### Records shown
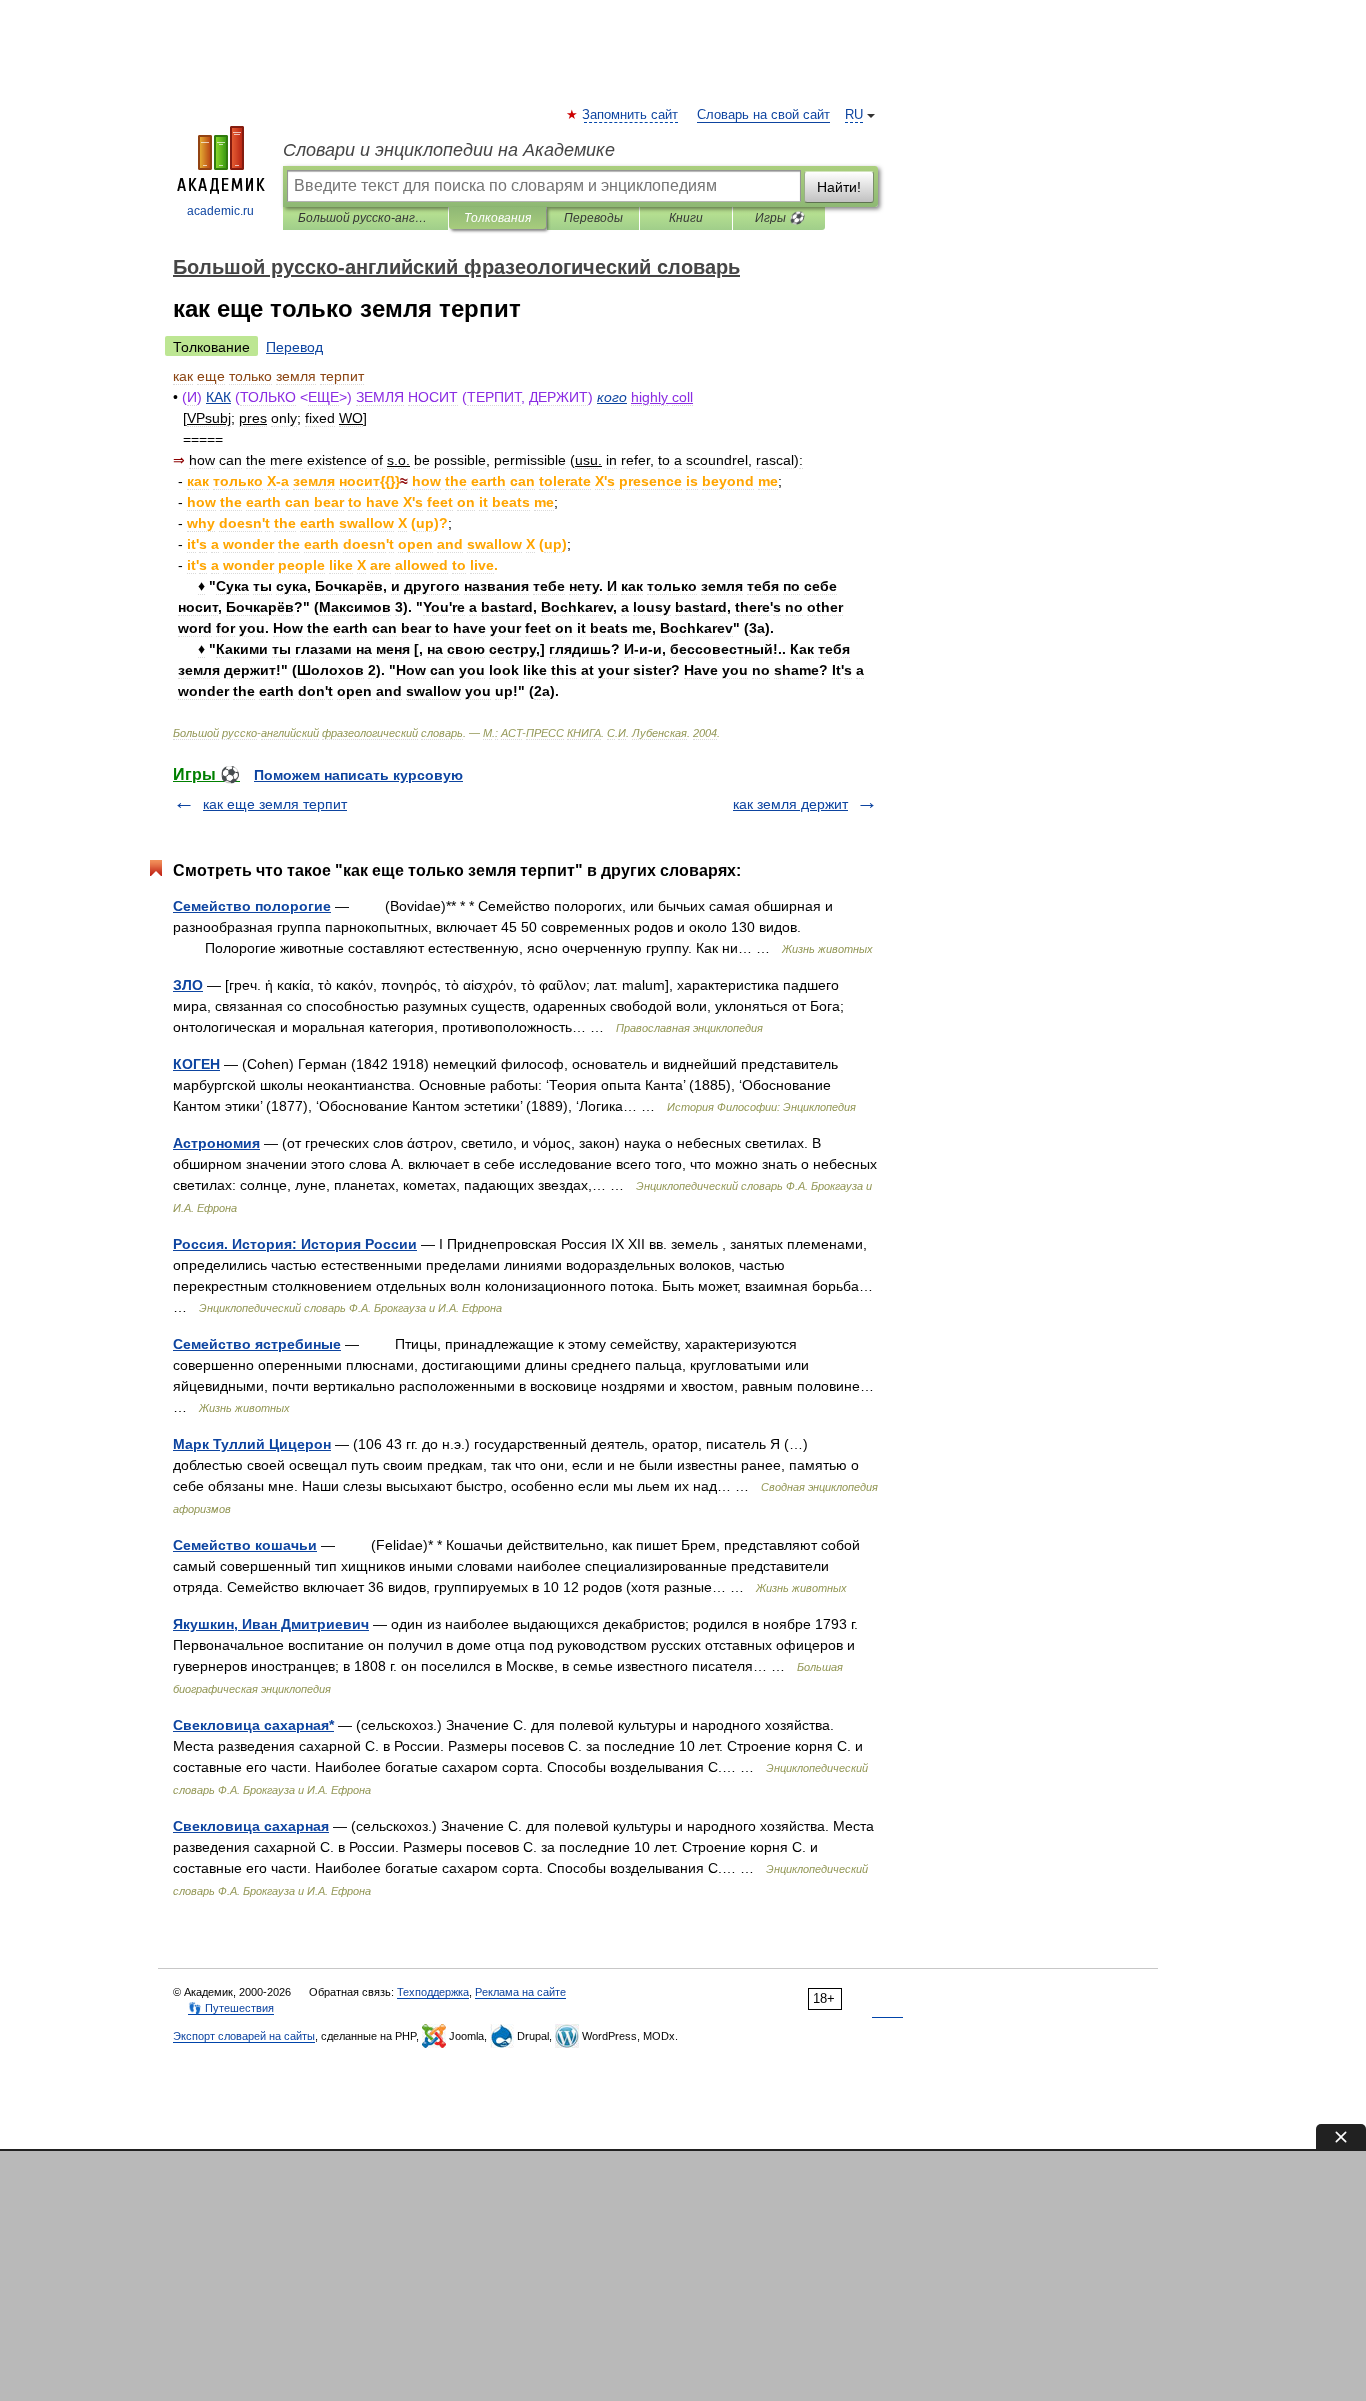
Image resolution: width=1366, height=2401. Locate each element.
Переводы (593, 218)
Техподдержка (433, 1992)
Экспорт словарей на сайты (244, 2036)
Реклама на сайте (520, 1992)
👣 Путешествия (231, 2008)
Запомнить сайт (631, 115)
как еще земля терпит (275, 804)
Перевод (294, 347)
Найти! (839, 187)
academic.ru (220, 211)
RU (854, 115)
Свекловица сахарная (251, 1826)
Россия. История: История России (295, 1244)
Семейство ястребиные (257, 1344)
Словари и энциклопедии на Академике (449, 150)
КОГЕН (196, 1064)
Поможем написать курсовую (358, 775)
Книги (686, 218)
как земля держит (790, 804)
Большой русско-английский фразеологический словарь (365, 218)
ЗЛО (188, 985)
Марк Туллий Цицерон (252, 1444)
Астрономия (216, 1143)
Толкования (497, 218)
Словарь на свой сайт (763, 115)
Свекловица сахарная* (253, 1725)
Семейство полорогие (252, 906)
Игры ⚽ (779, 218)
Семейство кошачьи (245, 1545)
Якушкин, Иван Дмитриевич (271, 1624)
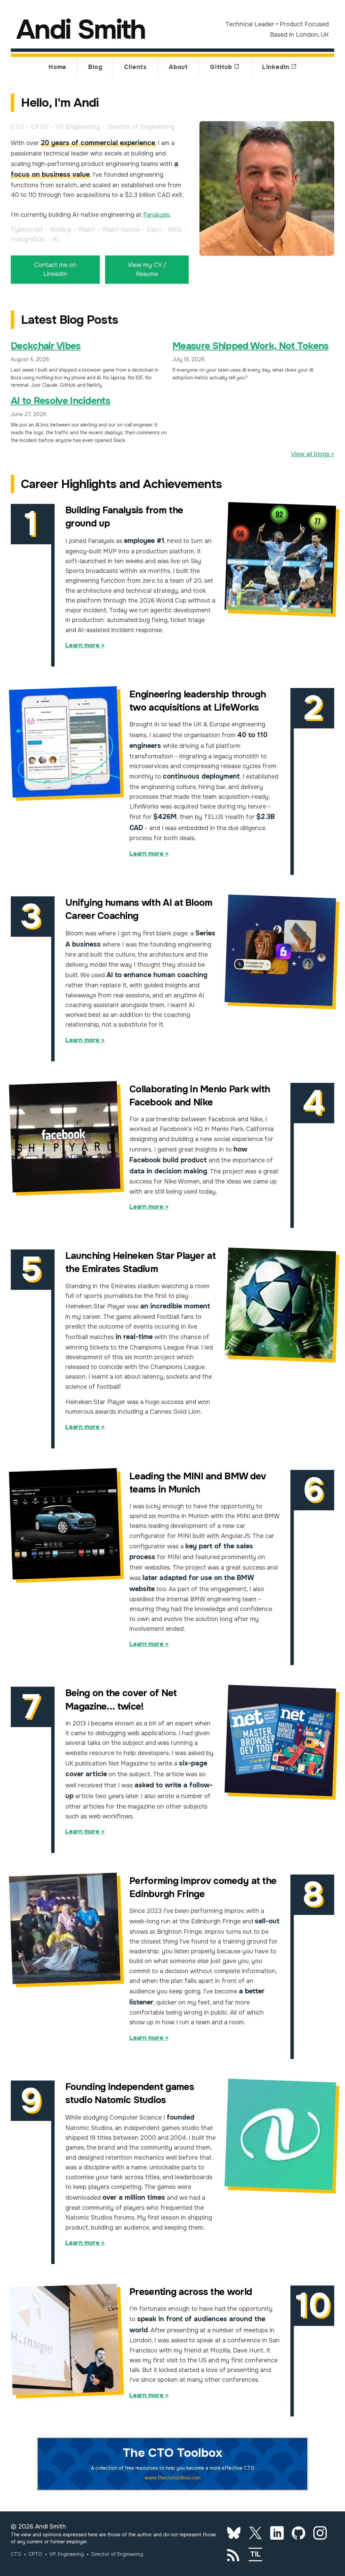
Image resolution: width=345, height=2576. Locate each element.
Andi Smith (80, 29)
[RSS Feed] (234, 2554)
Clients (135, 67)
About (178, 67)
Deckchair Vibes (46, 346)
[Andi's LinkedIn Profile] (277, 2533)
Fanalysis (156, 214)
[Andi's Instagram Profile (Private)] (320, 2533)
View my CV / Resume (147, 269)
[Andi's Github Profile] (298, 2533)
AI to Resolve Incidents (60, 401)
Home (57, 67)
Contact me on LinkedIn (55, 269)
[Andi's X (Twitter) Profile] (255, 2533)
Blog (95, 67)
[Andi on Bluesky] (234, 2533)
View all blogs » (312, 454)
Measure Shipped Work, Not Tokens (250, 346)
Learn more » (84, 645)
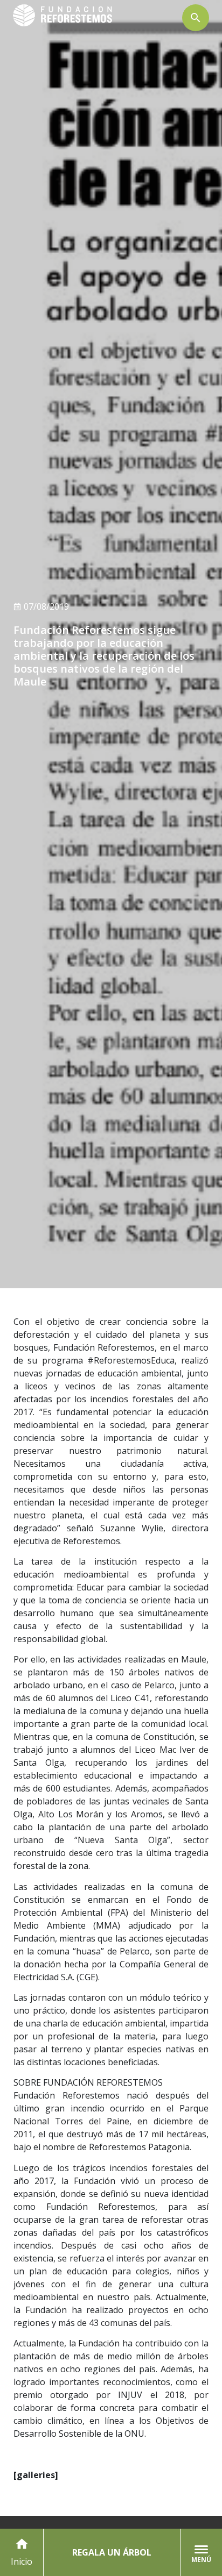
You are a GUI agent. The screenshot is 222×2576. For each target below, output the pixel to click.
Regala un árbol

### Task objective
Transcribe, word for word, the stretch of lines in the data above from the one with "Свекловица сахарная* (253, 1725)" through the one with "Clients (135, 67)"; omit all pictures.

### Answer to this problem
Свекловица сахарная* (253, 1725)
Семейство полорогие (252, 906)
Игры ⚽ (779, 218)
Семейство кошачьи (245, 1545)
Якушкин, Иван Дмитриевич (271, 1624)
Image resolution: width=345, height=2576. Locate each element.
Andi Smith (80, 29)
[RSS Feed] (234, 2554)
Clients (135, 67)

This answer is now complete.